▶

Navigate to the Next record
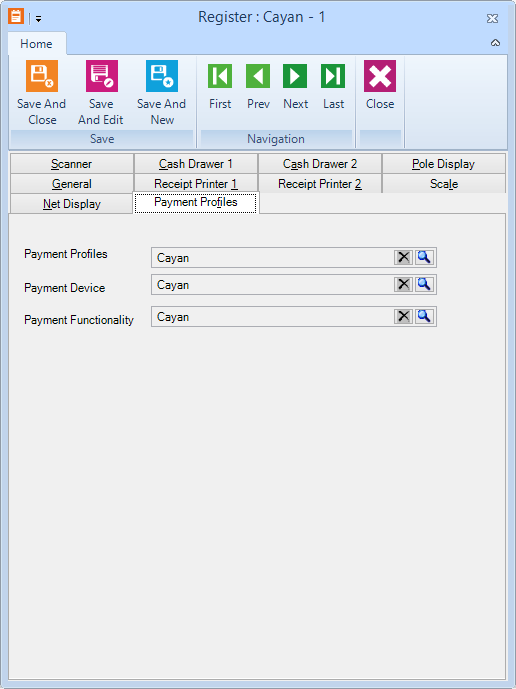point(295,76)
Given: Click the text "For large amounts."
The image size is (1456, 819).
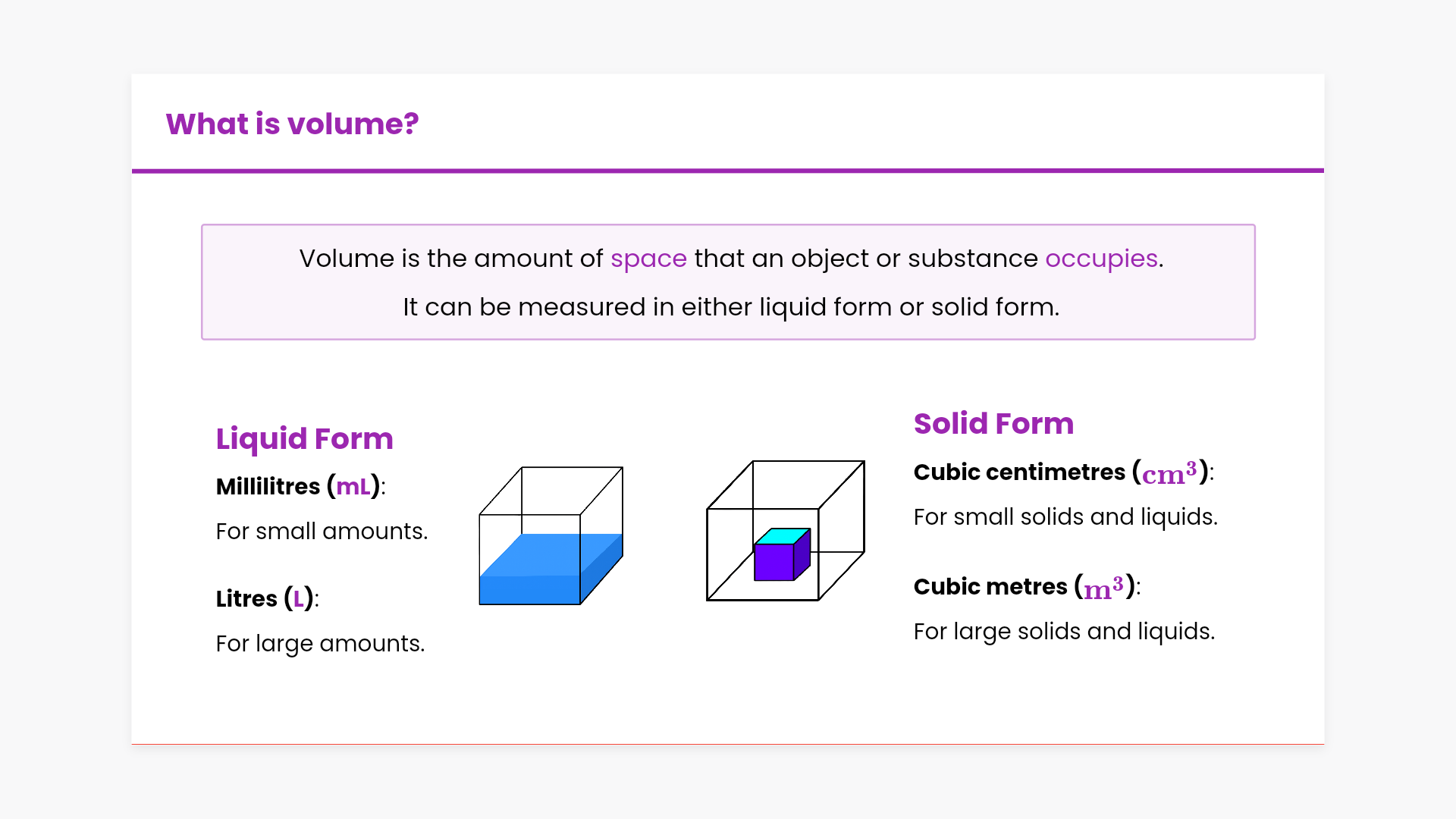Looking at the screenshot, I should click(x=320, y=643).
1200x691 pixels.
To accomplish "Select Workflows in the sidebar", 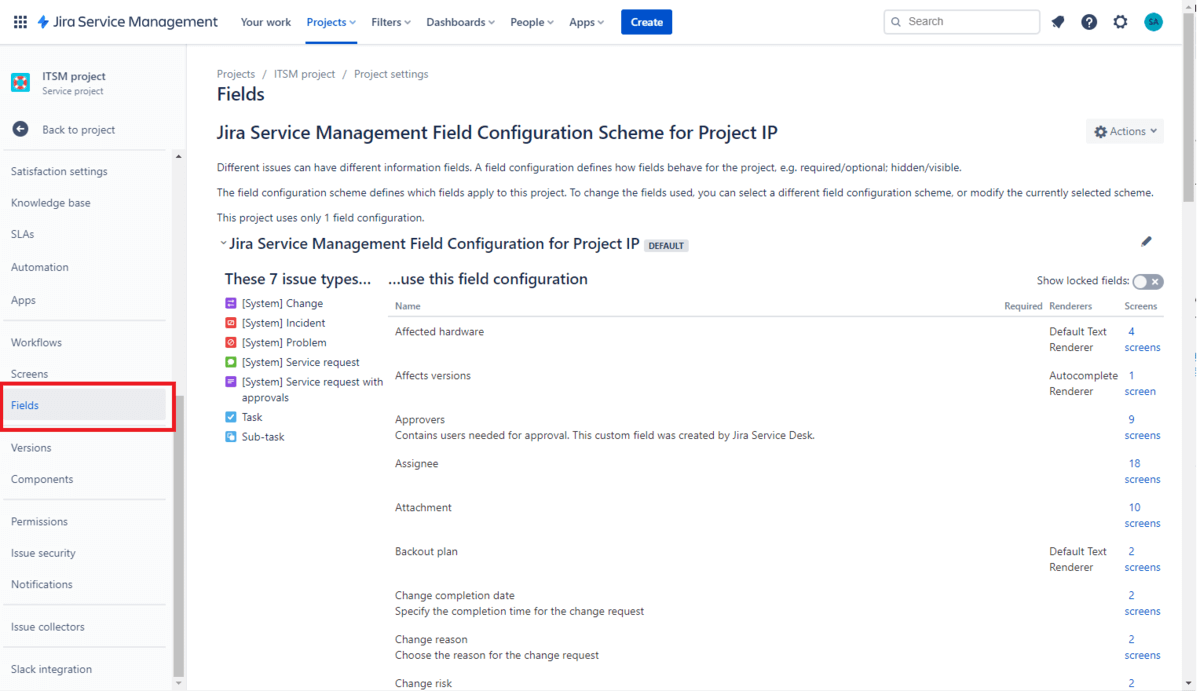I will (x=36, y=342).
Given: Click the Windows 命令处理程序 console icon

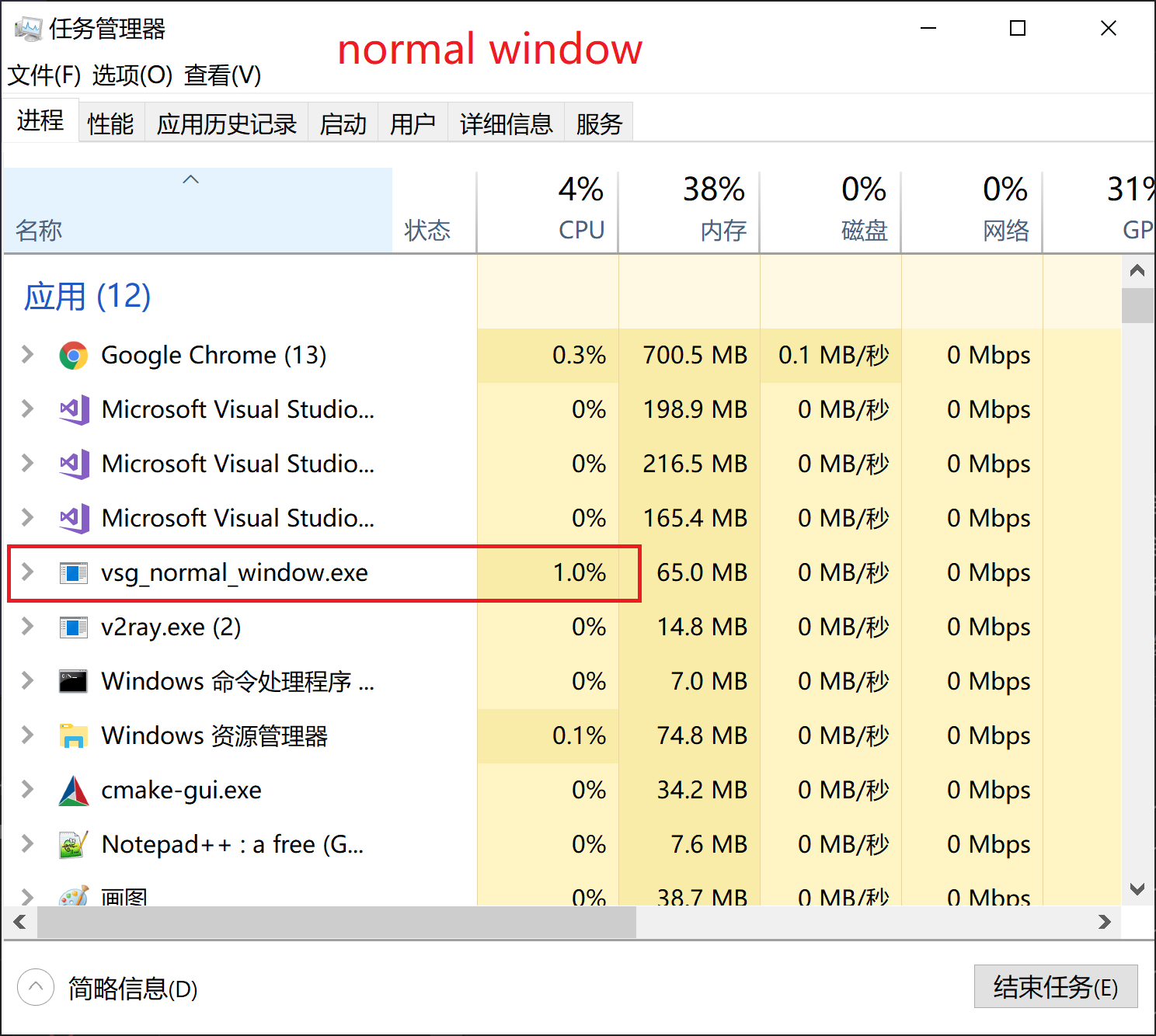Looking at the screenshot, I should [74, 681].
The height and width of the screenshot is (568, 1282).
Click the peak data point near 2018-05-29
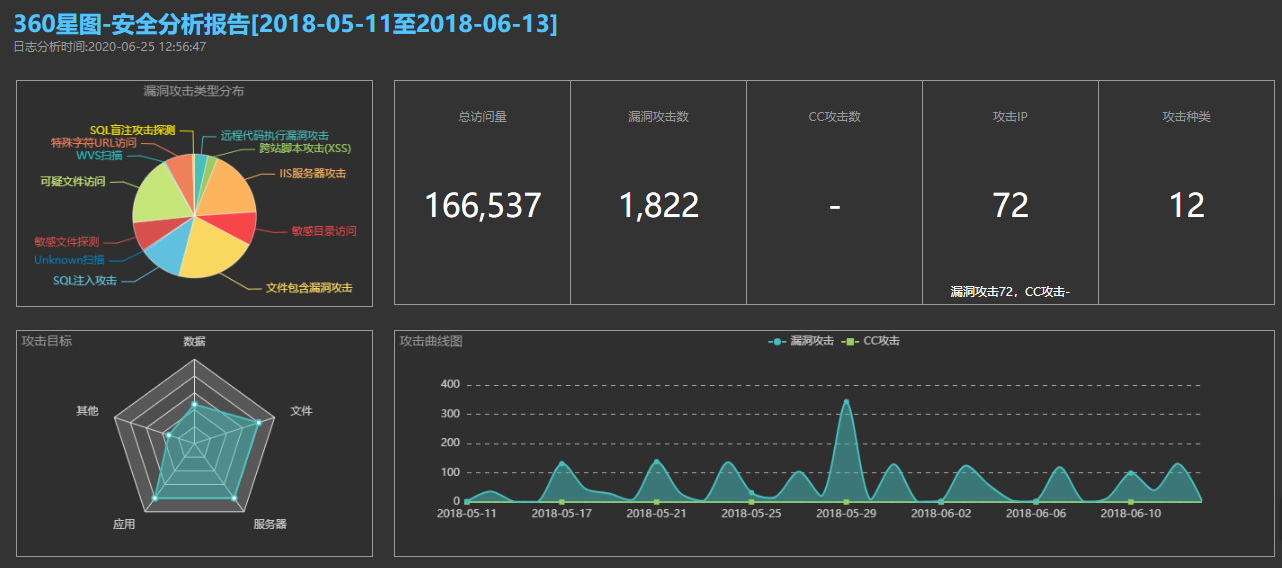tap(846, 402)
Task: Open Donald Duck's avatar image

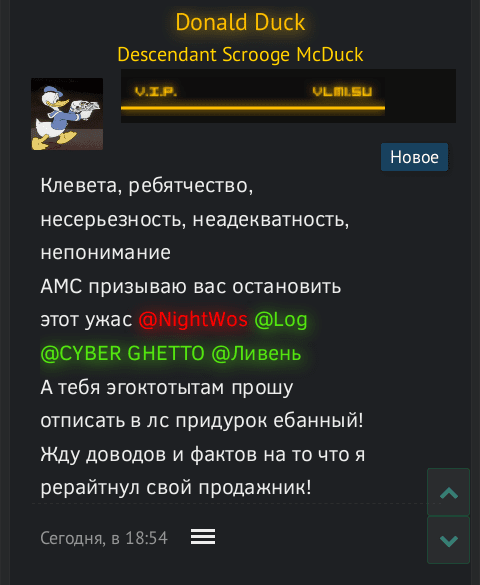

◀

What to produce: Please retype the lines from the one that contains "Click the peak data point near 2018-05-29" through the final line of the data, both included, without any pictures.

Task response:
Click the peak data point near 2018-05-29
tap(846, 402)
Task: Open Donald Duck's avatar image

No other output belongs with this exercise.